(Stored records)

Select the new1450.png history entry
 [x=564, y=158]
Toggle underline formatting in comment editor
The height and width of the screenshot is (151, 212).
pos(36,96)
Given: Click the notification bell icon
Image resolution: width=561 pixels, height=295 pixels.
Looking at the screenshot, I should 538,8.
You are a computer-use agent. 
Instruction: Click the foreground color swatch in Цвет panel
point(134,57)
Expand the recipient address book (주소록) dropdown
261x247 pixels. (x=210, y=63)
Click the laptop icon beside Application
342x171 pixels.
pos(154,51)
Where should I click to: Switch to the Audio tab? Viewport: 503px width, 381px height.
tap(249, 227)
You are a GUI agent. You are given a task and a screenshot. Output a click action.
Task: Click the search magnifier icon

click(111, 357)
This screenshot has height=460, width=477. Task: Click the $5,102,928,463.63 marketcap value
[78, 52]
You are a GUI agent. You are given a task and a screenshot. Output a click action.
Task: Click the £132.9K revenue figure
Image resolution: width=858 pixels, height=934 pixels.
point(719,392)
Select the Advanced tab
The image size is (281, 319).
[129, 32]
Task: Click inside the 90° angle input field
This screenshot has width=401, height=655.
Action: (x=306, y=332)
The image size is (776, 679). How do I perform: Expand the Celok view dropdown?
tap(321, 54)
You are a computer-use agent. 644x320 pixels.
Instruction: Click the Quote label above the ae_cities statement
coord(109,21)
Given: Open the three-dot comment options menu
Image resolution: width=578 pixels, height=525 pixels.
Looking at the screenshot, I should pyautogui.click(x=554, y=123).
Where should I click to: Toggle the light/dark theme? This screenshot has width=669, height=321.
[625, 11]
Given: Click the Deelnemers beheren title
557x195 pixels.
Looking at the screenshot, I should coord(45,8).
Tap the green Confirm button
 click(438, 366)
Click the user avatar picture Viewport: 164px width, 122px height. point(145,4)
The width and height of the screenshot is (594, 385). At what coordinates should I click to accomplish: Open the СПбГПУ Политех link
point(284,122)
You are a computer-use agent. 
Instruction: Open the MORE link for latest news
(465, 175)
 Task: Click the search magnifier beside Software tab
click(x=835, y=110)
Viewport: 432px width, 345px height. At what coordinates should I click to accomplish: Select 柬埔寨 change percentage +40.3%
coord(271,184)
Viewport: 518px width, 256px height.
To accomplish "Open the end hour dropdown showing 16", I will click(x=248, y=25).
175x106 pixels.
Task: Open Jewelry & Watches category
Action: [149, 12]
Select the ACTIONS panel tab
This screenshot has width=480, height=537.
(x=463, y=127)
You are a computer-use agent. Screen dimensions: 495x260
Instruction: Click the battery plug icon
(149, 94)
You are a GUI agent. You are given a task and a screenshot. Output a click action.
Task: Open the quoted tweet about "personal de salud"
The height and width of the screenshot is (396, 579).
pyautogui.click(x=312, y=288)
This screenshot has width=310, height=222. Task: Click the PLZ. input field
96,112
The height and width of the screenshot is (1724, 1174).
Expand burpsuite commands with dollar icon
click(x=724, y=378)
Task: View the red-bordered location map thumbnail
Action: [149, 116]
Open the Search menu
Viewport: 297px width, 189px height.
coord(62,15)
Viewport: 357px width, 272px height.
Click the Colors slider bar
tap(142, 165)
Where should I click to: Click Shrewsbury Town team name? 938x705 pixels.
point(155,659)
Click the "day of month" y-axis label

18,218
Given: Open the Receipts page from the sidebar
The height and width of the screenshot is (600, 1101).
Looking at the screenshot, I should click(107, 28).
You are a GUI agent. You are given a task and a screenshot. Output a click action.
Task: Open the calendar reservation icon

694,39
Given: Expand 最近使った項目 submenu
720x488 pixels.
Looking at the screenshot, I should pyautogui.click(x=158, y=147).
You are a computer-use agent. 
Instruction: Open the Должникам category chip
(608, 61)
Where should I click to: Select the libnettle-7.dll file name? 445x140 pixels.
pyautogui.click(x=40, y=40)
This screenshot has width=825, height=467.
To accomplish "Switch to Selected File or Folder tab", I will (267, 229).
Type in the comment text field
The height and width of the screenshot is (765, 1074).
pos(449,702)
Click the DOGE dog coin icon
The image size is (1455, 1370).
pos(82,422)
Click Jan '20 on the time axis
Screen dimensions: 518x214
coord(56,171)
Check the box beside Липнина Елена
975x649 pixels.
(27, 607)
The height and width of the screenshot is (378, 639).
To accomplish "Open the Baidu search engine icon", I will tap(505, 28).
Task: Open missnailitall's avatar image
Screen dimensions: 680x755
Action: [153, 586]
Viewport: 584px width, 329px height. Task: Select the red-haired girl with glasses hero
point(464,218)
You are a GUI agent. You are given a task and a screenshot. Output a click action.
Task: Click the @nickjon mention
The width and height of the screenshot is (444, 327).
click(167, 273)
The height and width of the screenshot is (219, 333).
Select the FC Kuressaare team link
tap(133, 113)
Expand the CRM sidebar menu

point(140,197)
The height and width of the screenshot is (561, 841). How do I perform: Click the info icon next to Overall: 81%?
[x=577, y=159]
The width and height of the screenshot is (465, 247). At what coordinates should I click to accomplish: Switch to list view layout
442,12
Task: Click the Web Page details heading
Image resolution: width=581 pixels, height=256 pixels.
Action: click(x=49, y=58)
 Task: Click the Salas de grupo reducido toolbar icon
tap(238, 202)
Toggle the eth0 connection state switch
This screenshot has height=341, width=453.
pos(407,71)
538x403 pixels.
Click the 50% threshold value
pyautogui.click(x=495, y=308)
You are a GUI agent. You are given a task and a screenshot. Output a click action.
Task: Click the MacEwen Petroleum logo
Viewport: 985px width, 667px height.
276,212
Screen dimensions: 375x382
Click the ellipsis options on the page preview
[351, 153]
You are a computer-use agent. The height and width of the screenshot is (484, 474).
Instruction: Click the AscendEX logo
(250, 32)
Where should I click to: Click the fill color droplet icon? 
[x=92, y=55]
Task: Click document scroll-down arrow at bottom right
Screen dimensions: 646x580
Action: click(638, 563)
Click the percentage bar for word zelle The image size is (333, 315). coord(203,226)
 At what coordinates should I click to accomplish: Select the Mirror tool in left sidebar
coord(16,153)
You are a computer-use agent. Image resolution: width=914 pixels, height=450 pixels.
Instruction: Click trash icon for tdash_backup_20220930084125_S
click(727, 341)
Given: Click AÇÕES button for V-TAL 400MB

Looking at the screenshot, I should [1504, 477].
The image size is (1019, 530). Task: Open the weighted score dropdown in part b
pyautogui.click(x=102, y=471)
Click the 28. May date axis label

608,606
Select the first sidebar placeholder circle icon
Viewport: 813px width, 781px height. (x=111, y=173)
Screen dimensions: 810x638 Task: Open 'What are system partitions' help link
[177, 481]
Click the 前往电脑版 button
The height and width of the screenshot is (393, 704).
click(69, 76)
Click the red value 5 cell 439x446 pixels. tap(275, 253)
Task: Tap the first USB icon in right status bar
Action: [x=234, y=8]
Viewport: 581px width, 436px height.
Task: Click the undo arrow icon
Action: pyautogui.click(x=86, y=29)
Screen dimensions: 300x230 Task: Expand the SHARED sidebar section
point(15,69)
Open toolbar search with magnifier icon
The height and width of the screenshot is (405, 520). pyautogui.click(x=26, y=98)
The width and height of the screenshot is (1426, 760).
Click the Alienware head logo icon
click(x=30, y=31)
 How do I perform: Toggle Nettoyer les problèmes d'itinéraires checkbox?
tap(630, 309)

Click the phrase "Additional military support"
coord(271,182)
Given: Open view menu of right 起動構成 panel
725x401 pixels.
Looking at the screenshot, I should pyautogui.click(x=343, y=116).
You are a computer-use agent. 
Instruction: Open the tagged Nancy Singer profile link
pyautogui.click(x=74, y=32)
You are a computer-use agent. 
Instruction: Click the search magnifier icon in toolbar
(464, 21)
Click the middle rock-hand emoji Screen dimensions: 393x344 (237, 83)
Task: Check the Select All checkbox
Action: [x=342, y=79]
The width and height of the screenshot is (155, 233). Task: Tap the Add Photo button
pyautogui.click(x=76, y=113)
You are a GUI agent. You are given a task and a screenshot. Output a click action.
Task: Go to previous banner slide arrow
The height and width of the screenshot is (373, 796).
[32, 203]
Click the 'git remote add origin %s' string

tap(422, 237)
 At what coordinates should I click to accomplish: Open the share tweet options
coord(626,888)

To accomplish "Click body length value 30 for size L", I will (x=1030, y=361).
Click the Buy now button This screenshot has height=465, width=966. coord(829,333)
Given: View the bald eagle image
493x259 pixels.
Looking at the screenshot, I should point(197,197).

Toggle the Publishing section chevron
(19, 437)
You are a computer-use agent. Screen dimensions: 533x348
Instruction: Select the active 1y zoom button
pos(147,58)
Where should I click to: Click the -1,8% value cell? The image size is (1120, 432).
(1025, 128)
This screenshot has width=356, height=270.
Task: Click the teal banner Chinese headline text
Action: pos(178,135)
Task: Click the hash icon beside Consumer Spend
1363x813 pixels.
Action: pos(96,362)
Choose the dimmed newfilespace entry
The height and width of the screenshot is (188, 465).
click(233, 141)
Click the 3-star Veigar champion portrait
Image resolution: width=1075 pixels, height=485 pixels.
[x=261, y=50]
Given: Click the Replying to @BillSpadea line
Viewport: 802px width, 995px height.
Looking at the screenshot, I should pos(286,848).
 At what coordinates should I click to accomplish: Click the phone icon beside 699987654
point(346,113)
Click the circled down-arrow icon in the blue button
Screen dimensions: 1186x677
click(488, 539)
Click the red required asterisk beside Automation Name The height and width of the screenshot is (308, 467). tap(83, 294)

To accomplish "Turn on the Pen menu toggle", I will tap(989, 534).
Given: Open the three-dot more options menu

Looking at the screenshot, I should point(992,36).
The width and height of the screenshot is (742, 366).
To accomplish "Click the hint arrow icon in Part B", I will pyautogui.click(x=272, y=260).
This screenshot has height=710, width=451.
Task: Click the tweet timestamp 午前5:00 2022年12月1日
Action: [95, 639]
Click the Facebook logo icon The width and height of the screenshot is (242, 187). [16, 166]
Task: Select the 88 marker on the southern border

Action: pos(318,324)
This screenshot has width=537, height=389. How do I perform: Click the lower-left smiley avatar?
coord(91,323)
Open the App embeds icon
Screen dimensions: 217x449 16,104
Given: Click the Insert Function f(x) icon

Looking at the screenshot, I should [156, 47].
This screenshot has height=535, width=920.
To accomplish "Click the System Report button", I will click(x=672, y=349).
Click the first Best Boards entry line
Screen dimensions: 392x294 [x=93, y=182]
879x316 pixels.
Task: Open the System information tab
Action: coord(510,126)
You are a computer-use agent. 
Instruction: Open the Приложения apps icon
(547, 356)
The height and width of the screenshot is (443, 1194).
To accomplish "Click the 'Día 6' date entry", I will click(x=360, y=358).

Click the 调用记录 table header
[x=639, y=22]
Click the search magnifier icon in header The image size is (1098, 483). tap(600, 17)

* WORK TO COMPLETE *
From the records above, quote only the lines running from the line with "Instruction: Click the AscendEX logo" to the line with "Click the percentage", both lines included.

* COMPLETED TASK *
Instruction: Click the AscendEX logo
(250, 32)
Where should I click to: Click the fill color droplet icon? 
[x=92, y=55]
Task: Click document scroll-down arrow at bottom right
Screen dimensions: 646x580
Action: click(638, 563)
Click the percentage bar for word zelle The image size is (333, 315). coord(203,226)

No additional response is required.